* [PROBLEMS TO WORK ON]:
[A] In the comments on brain retraining for CFS, revise the stretch from "Neuro plasticity programs" through "rudimentary brain-training technique.", changing "rudimentary" to "basic".
[B] Pick up the comment thread on brain retraining for CFS after its final comment and carry it further.

Since I have yet to complete the method I’m using (it is not Dan’s as I did not know of him), I hesitate to share this information. However, what I recommend is going on YouTube, listening to various coaches and selecting the one who is most like you personality-wise, who has experienced a similar CFS journey and with whom you feel you can be most comfortable.
JR, you may not believe it just yet, but I know you’ve got this. You can get so much better. Obviously, you are taking steps forward just by inquiring about it. Congrats on that!
JR, after reading your other comments, all of which are valid, I think it’s important for you to know my level of illness prior to brain retraining. I was determined to take a bath once a week. This meant on bath day, I could do absolutely nothing else. My husband had to help lift me out of the tub, dry me off and put clothes on me. Just walking from the bedroom to the family room couch was all I could do most days. When my husband drove me to appointments, I couldn’t tolerate all of the sensory stimulation. I had a pillow in my lap to try to comfort me and had to ride with my eyes closed. I often could not speak to the doctors, as I didn’t have enough energy and was so short of breath, so I would have notes/questions that I compiled over much time on my phone. I would just give my phone to the doctor and let him read and respond. The next day post-appointment meant staying in bed or at the most, making it to the couch. I know this isn’t anything new or shocking to anyone with CFS. I am only sharing it so that you know where I was then and now.
I might as well put my “two cents in”.
Brain plasticity is a real thing and has helped so many people with horrific symptoms from MS or Parkinson’s and post stroke victims.
So no one should ever deny this method of treatment. Plus don’t forget there is more to his program that may help.
Yes there are a lot of idiotic attempts by fraudsters. Buyer beware.
Neuro plasticity programs have not ever worked for me. Any cns disturbance even if its supposed to be positive actually makes me far worse and I can never carry on.
It does work for some.
Thanks for your comment Kathryn.
The problem is when folk speak of this illness as being SOLELY a brain dysfunction or don’t acknowledge the reality that you cannot magically fix it immediately with some single rudimentary brain-training technique.
That sort of thinking leads to people denying the reality of their real physical illness, pushing themselves excessively and paying for it with the inevitable PEM and other symptom flare-ups. It’s simplistic and silly. (even if it does create more focus in the approach and help some folk).
So even when folk try such things, I would urge them to stay compassionate with themselves and stay true to the knowledge and instinct they have about their illness and be sensible in their approach so they don’t make things worse.
I add to the comments here who are unhappy with you featuring pseudoscience.

* [PROVIDED DATA]:

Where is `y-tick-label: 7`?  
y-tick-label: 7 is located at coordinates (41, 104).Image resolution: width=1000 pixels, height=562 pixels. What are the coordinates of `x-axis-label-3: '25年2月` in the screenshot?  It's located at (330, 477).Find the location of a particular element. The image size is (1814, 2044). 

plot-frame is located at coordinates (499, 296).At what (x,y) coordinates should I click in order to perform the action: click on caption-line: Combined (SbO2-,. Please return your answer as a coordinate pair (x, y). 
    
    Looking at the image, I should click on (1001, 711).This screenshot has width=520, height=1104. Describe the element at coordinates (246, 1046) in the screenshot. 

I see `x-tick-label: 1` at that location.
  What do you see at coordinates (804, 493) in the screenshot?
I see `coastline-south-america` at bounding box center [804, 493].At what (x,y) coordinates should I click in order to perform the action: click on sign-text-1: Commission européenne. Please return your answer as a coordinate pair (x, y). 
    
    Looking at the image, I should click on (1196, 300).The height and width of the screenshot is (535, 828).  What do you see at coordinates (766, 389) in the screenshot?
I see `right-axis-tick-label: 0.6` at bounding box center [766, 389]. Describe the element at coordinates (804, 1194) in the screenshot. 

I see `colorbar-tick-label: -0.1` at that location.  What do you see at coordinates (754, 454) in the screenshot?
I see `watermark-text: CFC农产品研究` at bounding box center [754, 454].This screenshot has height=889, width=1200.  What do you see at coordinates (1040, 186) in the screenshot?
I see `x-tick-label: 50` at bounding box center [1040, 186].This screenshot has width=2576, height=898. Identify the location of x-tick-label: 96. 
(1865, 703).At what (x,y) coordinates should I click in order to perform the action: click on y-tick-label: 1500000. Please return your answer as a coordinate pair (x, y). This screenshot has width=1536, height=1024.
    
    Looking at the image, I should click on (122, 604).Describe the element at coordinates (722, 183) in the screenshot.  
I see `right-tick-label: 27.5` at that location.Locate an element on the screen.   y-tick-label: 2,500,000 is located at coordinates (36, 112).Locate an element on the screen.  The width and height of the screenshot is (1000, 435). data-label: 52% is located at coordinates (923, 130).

* [ACTIVITY ANSWERS]:
[A]
Neuro plasticity programs have not ever worked for me. Any cns disturbance even if its supposed to be positive actually makes me far worse and I can never carry on.
It does work for some.
Thanks for your comment Kathryn.
The problem is when folk speak of this illness as being SOLELY a brain dysfunction or don’t acknowledge the reality that you cannot magically fix it immediately with some single basic brain-training technique.

[B]
Dan has benefitted greatly financially from his programmes, and now so many other untrained people are popping up too, with laughable programmes. I think you may have lost a few followers from this I am sorry to say.
It isn’t just about not recovering, it’s about harm, and there are patients who have been harmed by these programmes that encourage people to push through symptoms. Dan will say this isn’t the case, but it is.
We regularly discuss how harmful Gupta has been to people as rather than helping with any anxiety, it produces anxiety around having to continually do the method.
I also want to point out cohort and mention that Dan has Beth French as “The most inspiring story ever” on his you tube channel.
For those unaware Beth French is a long distance swimmer who has swam the English Channel. She has done this whilst she has ME. Apparently. She herself says she doesn’t have PESE (I have a screen shot of her saying this in a discussion before anyone says she does) so by definition, she doesn’t have ME. So sorry, if Dan is happy to hold someone like Beth French up as a poster girl for recovering from a disease she never had, then who else does does he “treat” with something else, then claim recovery from ME, for the sake of throwing the rest of us under the bus?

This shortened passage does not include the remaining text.